Ninety feet in length by thirty-six in width, the hovercraft nestled down in a mass of heavy, black rubberized fabric like a gigantic deflated inner tube. The simile was apt, as these were the inflatable skirts of the plenum chamber that contained the bubble of high-pressure air that supported the vehicle when it was powered up and running.

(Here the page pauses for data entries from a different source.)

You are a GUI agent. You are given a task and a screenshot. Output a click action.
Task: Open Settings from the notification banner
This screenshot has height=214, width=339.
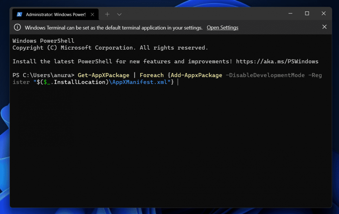tap(222, 27)
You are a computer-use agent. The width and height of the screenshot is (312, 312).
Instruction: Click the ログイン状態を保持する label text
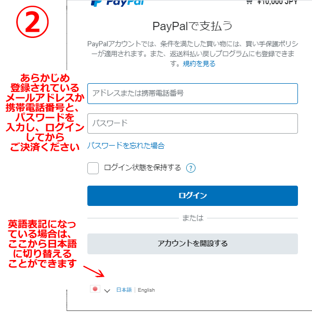coord(142,167)
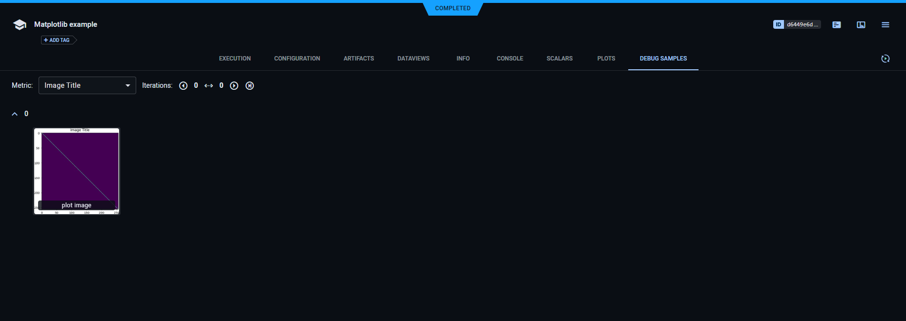Open the CONFIGURATION tab

297,59
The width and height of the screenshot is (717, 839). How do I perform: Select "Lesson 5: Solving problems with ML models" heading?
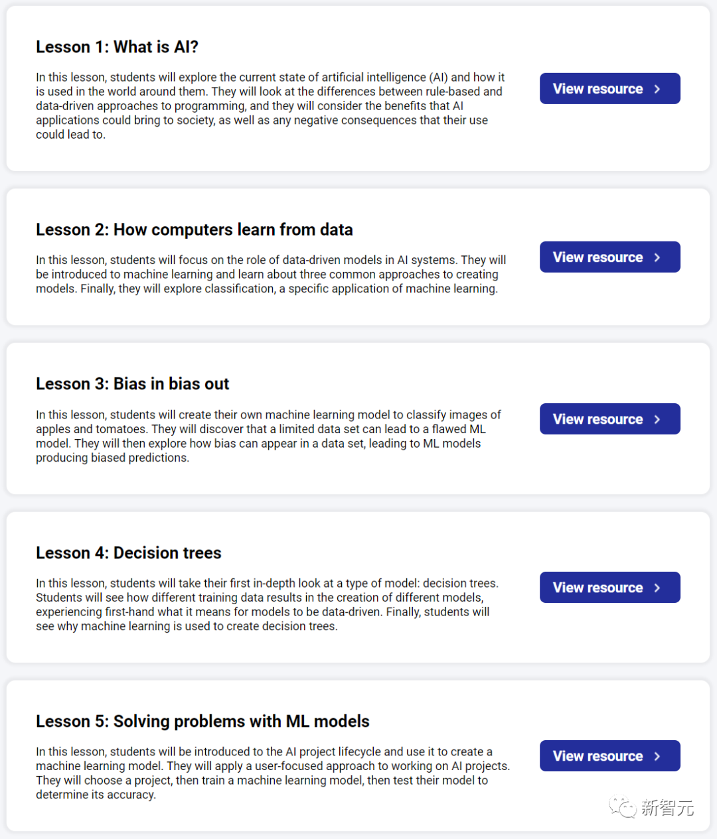pyautogui.click(x=202, y=722)
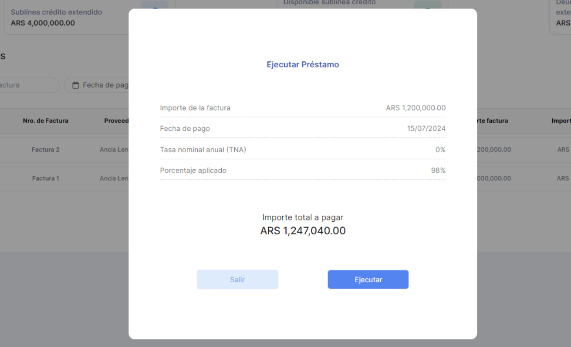Click the blue icon on Sublínea crédito extendido card
The width and height of the screenshot is (571, 347).
click(154, 5)
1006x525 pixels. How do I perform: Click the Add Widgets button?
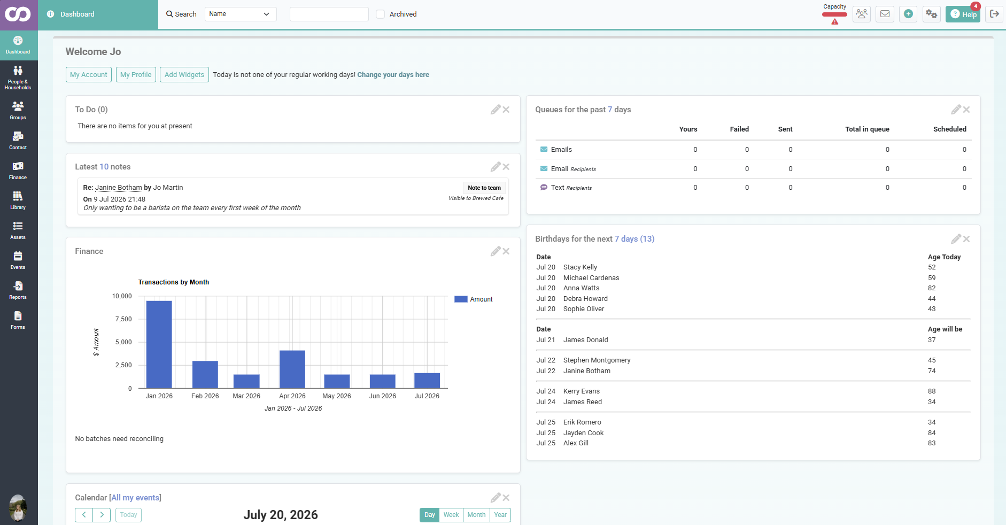coord(184,75)
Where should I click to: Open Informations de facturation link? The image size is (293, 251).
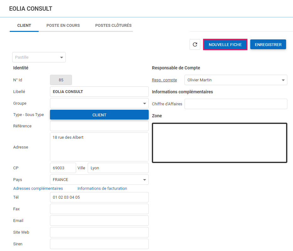(102, 189)
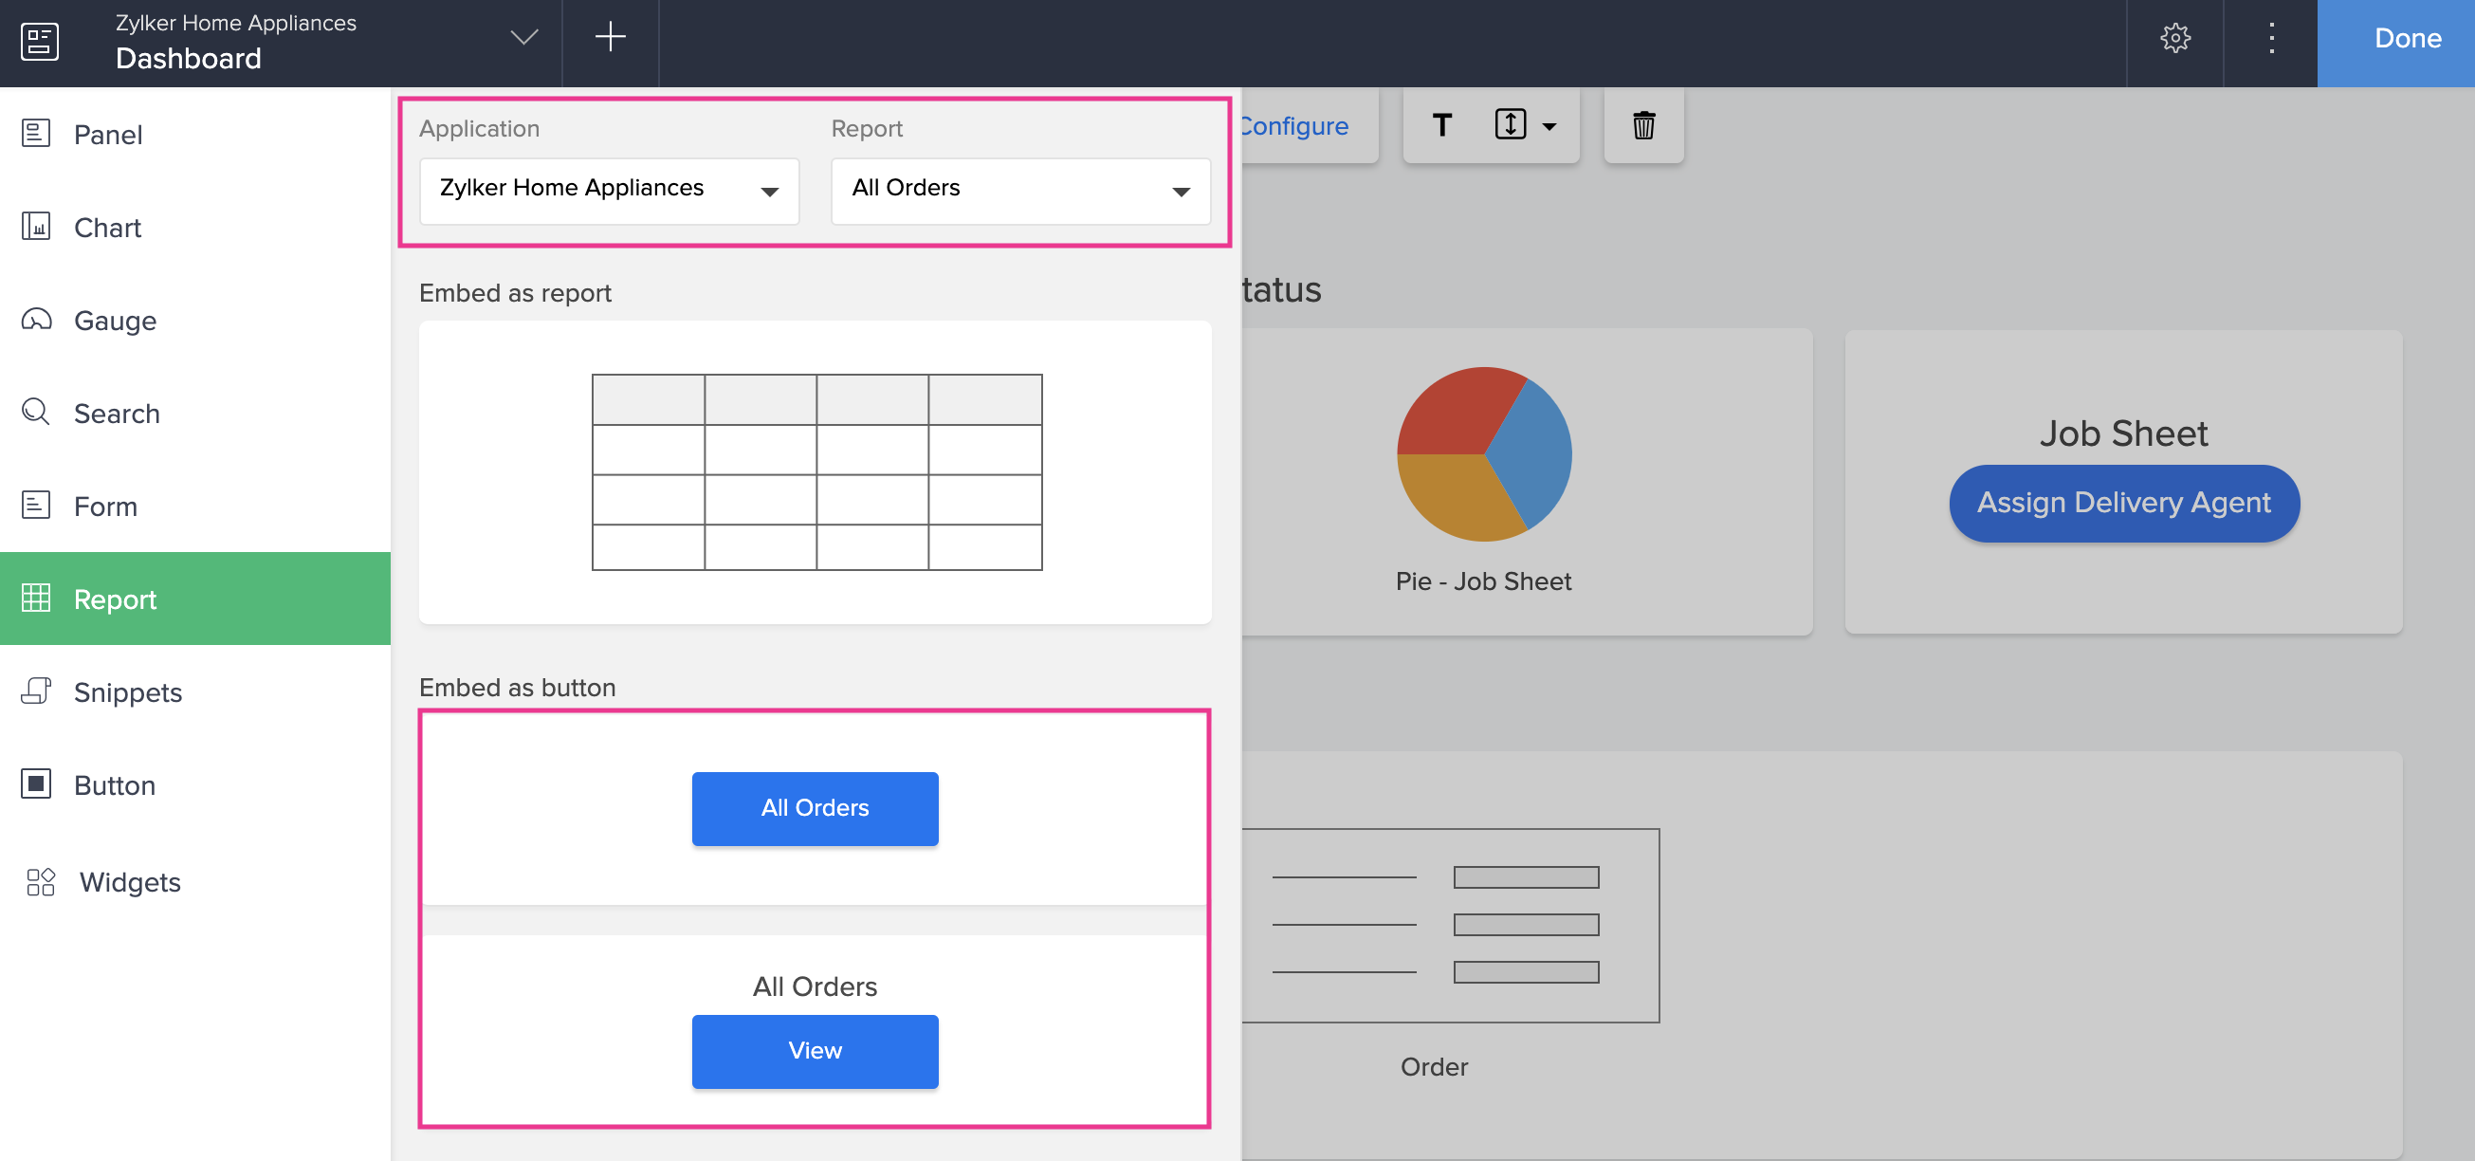Expand the Application dropdown Zylker Home Appliances
This screenshot has width=2475, height=1161.
[609, 189]
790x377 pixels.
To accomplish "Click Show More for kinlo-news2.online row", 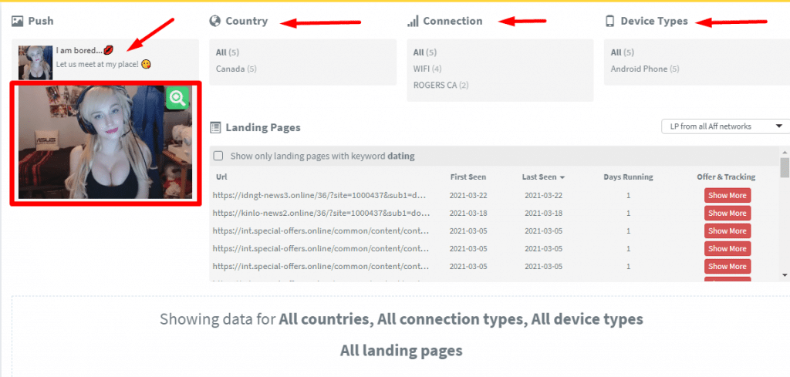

A streamlined cockpit or cab sat atop the hull a short distance back from the bow, while two massive air intakes were fared into the deck at the midships line. Right aft, a crossbar antenna mount rose above the hull, running across the full width of the stern like the spoiler foil of a sports car. Centered on the crossbar mount was the black discus shape of a radar scanner. A second snubmast, finlike and sharply raked, rose from just behind the cockpit. At its top was the lensed sphere of a Mast Mounted Sighting System, looking like the head of some goggle-eyed robot. Below the MMS, an American flag hung limply in the still and breathless air of the equatorial afternoon.
The seafighter had been painted in a dusty gray light and dark camouflage, all but under the angle of the broad bow. There, in a touch of swashbuckling individuality, the standard camo pattern had been replaced by a snarling set of black shark’s teeth that ran the full breadth of the hull. Two beady, leering eyes had been added just beneath the peak of the bow to complete the image of a lunging sea monster. Along the rounded curve of the deck rim, just below the cockpit, she wore her ID number and name in phantom lettering:
PGAC 02 USS QUEEN OF THE WEST
Amanda found herself smiling. “Hello, Your Majesty,” she whispered.
Unlike Amanda, the Navy service crew working around the grounded seafighter had already adapted to their working environment. The men worked stripped to the waist, while the female ratings had stagged the sleeves from their shirts and had cut their dungaree pants down to shorts. Tanned skins gleamed with sunblock and sweat, and an ice chest loaded with bottled water stood readily at hand in the shade of another parked vehicle, a succinct one-word order — DRINK! — written on the inside of its open lid.
As she looked on, a man emerged from an overhead hatch in the top of the cockpit and made his way to the deck edge. The golden brown tone of this individual’s skin had nothing to do with the sun. He was royalty caste Samoan, a stocky, powerful keg of a man, square-set and solid muscle, the rating badge of a chief petty officer on the sleeve of his unbuttoned khaki shirt. “Hey, Commander Lane,” he yelled down, “we got the stores shipment secured in the center bay, and Scrounger reports we have a full load of fuel and water aboard. What’s the holdup on departure?”
At ground level, another bare-chested man knelt inspecting the folds of the chamber skirt. Younger, more lightly built, and with hair and mustache sun-bleaching from brown to blond, he rose to his feet. Only the oil-stained oak-leaf insignia on his baseball cap marked him as an officer.